School Arts Survey Indicates Widespread Inequities between Title I and Non-Title I Schools
Los Angeles, California
5/2013. Nearly one-third of Los Angeles school districts (24) now have a baseline measurement of their arts programs, by participating in the Los Angeles County School Arts Survey. The survey, which was developed and administrated by Griffin Center for Inspired Instruction for the Los Angeles County Arts Commission, specifically measures the quality and equity of access to arts education programming for all students. The survey implemented in 2010 and 2012, and the latest results continue to indicate the students attending non-Title I schools have more access and higher quality arts learning experiences than those attending Title I schools. In addition, the findings strongly suggest that without adequately trained arts instructors on staff, it is difficult for schools to make a significant change in the quality of their arts programs. The next survey implementation will take place in 2013-2104.
Early literacy Program Positively Impacts American Indian Students
Box Elder, Montana
01/2013. Griffin Center’s Dr. Kim Atwill first visited the Rocky Boy Head Start in August 2008. At that time, classrooms had minimal literacy materials, scoring an average of 19 out of 41 points possible on the Early Language and Literacy Classroom Observation (ELLCO) checklist, and three fourths of the children served were entering kindergarten unprepared to learn to read and write. This was the beginning of the RB Coalition Early Reading First project funded through the U.S. Department of Education and administered by the Rocky Boy School District in Rocky Boy, Montana, to improve the emergent literacy skills of American Indian children on the Rocky Boy Reservation. The RB Coalition includes nine participating classrooms housed in two centers, Brittany Raining Bird and Early Childhood Education, serving 150 three- or four-year-old children annually.
After four years of intensive, hand-over-hand mentoring and professional development, the classrooms consistently score at or above 38 on the ELLCO, and two-thirds of the children are entering kindergarten prepared.
Four years ago, the program had minimal curriculum and curricular materials, and now staff from all nine preschool classrooms have learned how to implement the ten critical curricular activities.

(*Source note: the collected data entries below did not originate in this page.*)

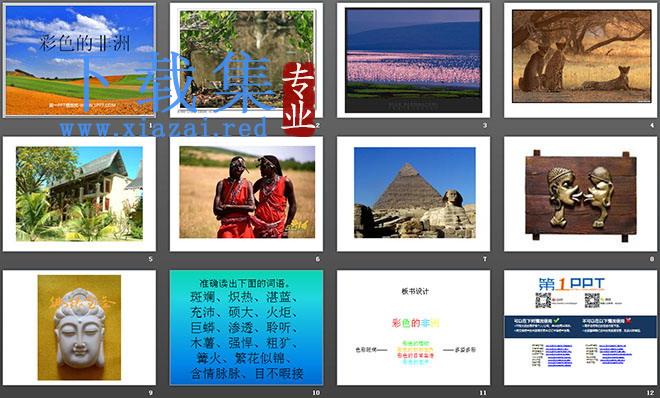Click the right QR code on slide 12
The image size is (660, 398).
point(592,300)

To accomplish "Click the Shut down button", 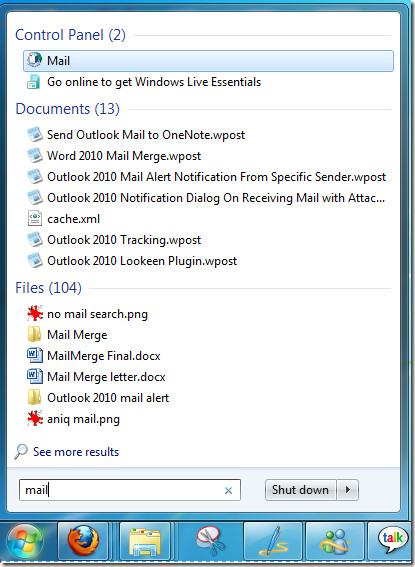I will (x=300, y=490).
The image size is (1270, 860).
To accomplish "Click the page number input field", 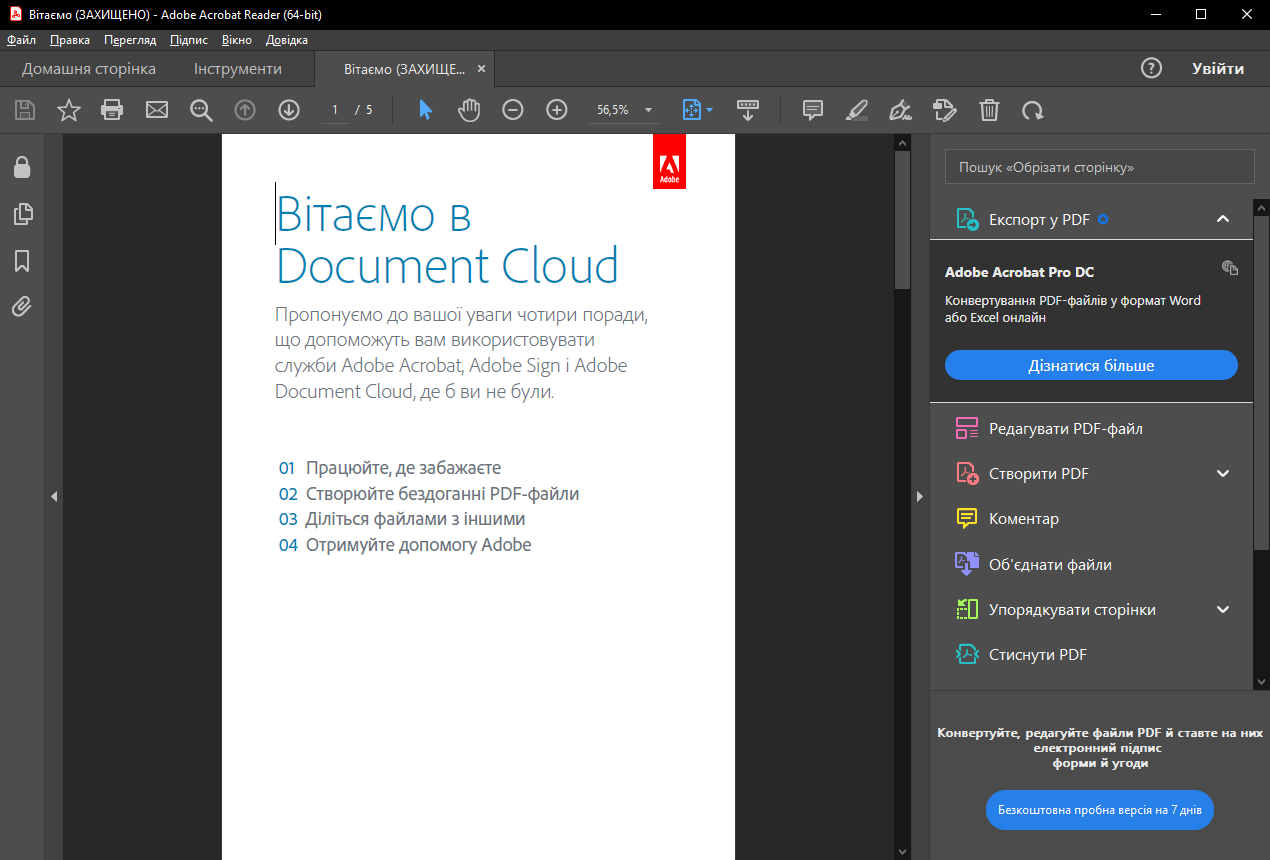I will 334,110.
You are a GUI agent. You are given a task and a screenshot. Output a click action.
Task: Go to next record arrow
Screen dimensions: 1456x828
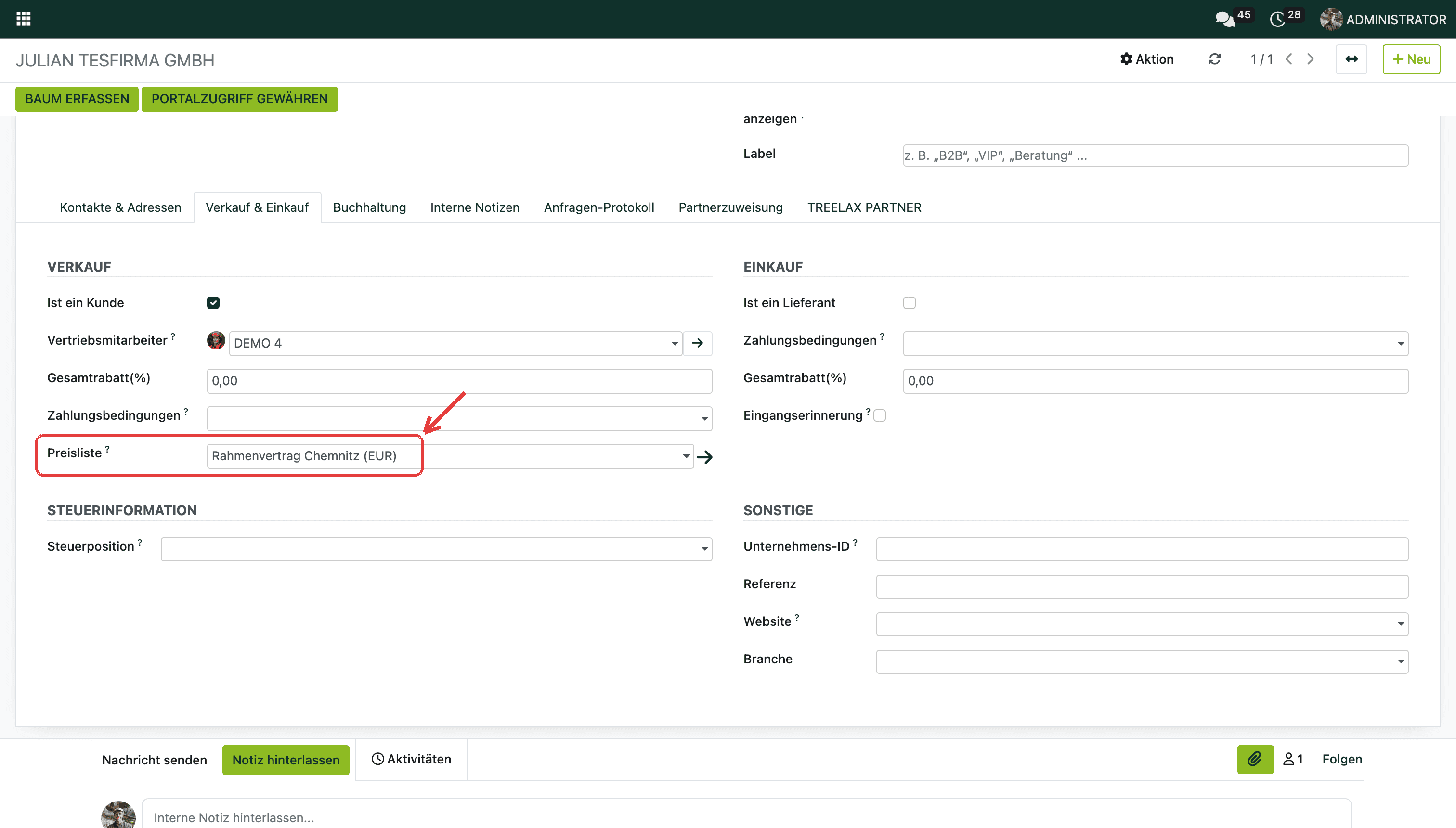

Staff have begun the transition from learning what to teach to learning how to teach.
More progress is needed, but the instructional staff and the administration have experienced first-hand the impact a systematic, structured program can have.
The internal supports are present to sustain this program by continuing to implement the curriculum, including:
– curriculum kits for nine units in each classroom;
– theme-based boxes with literacy support materials in the four-your-old rooms;
– additional books to increase the total number per classroom to 100;
– reproducible curricular materials;
– lesson plan templates aligned with the curriculum;
– curriculum checklist for the classroom;
– observation checklist;
– professional development DVD with the ten critical activities demonstrated and explained.